◆ TASK DESCRIPTION
Turn the material, from its first line up to and including the line with "coord(88,60)", into a Markdown table with the columns Row and Line. Leave out blank lines.

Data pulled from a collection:
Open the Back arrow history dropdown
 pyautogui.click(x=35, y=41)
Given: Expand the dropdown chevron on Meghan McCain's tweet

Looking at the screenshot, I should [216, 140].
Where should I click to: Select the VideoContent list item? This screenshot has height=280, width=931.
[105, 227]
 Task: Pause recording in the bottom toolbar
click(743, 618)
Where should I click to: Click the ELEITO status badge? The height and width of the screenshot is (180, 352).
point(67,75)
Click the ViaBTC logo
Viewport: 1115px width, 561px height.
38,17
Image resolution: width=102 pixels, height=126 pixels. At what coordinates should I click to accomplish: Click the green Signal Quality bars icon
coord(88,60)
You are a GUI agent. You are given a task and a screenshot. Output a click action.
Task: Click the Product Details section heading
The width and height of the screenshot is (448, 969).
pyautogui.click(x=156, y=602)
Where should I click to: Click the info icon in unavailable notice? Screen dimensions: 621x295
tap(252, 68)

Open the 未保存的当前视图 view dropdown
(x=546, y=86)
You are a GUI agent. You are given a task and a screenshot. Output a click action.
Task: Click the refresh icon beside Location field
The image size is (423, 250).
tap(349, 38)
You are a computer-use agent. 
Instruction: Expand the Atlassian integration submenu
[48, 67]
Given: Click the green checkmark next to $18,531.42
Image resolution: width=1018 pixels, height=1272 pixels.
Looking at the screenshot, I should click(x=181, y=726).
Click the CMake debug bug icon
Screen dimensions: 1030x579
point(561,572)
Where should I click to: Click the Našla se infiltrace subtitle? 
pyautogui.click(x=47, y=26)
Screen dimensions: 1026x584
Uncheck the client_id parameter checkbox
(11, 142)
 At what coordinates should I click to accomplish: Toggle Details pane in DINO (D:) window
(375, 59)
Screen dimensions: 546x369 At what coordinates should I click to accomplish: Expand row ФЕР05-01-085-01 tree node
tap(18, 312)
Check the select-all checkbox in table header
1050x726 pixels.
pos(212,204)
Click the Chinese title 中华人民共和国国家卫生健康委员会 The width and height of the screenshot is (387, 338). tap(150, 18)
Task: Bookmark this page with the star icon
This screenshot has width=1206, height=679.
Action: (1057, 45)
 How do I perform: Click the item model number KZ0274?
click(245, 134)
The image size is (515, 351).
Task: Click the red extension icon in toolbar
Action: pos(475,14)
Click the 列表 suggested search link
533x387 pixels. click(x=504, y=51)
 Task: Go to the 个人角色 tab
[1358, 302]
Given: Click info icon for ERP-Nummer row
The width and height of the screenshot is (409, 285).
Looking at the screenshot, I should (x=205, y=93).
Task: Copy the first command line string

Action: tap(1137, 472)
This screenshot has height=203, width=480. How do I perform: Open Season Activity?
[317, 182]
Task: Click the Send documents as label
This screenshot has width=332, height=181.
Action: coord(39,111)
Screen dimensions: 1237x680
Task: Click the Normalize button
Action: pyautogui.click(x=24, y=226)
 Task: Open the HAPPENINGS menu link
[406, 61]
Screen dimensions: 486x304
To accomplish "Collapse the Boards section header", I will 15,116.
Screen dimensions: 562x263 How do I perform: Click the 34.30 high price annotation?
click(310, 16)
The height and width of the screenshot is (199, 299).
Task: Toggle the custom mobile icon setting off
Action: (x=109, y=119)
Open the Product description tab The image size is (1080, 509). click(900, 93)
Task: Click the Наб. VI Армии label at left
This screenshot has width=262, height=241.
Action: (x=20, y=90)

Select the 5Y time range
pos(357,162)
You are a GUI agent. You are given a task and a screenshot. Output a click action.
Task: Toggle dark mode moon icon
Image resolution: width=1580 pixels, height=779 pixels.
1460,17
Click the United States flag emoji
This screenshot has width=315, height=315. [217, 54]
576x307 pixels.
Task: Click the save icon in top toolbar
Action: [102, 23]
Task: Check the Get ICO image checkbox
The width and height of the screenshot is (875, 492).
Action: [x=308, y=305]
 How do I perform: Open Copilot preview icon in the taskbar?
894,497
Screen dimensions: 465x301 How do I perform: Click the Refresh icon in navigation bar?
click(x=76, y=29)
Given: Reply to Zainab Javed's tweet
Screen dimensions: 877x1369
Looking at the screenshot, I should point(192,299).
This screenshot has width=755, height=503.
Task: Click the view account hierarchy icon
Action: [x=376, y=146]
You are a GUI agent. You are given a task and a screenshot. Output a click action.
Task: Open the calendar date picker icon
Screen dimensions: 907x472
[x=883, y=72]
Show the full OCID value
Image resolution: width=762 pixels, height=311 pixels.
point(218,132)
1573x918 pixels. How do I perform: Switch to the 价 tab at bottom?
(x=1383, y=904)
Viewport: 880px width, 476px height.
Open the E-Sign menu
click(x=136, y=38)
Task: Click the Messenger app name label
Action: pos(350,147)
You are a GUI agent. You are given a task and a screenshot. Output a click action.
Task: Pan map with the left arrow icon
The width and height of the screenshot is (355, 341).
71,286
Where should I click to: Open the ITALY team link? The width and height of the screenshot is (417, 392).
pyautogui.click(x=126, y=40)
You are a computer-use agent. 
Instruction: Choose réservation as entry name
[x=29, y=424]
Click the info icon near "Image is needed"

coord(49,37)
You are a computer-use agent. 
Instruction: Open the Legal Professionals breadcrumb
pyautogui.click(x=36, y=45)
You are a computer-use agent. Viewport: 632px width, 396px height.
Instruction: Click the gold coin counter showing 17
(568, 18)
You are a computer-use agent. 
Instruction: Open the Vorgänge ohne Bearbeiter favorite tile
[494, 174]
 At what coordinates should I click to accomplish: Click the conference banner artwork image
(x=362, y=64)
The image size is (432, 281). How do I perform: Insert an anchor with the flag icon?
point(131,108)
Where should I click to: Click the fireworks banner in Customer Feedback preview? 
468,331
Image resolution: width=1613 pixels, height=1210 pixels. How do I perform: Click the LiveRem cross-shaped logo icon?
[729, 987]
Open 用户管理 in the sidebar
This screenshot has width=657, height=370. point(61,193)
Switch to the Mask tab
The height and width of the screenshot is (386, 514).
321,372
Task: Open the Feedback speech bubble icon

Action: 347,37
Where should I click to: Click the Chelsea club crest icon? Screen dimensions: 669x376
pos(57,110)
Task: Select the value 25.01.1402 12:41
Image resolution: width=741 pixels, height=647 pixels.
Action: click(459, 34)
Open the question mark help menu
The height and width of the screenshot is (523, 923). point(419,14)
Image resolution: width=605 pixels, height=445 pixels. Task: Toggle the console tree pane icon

◆ FINISHED EXERCISE
| Row | Line |
|---|---|
| 1 | Open the Back arrow history dropdown |
| 2 |  pyautogui.click(x=35, y=41) |
| 3 | Given: Expand the dropdown chevron on Meghan McCain's tweet |
| 4 | Looking at the screenshot, I should [216, 140]. |
| 5 | Where should I click to: Select the VideoContent list item? This screenshot has height=280, width=931. |
| 6 | [105, 227] |
| 7 |  Task: Pause recording in the bottom toolbar |
| 8 | click(743, 618) |
| 9 | Where should I click to: Click the ELEITO status badge? The height and width of the screenshot is (180, 352). |
| 10 | point(67,75) |
| 11 | Click the ViaBTC logo |
| 12 | Viewport: 1115px width, 561px height. |
| 13 | 38,17 |
| 14 | Image resolution: width=102 pixels, height=126 pixels. At what coordinates should I click to accomplish: Click the green Signal Quality bars icon |
| 15 | coord(88,60) |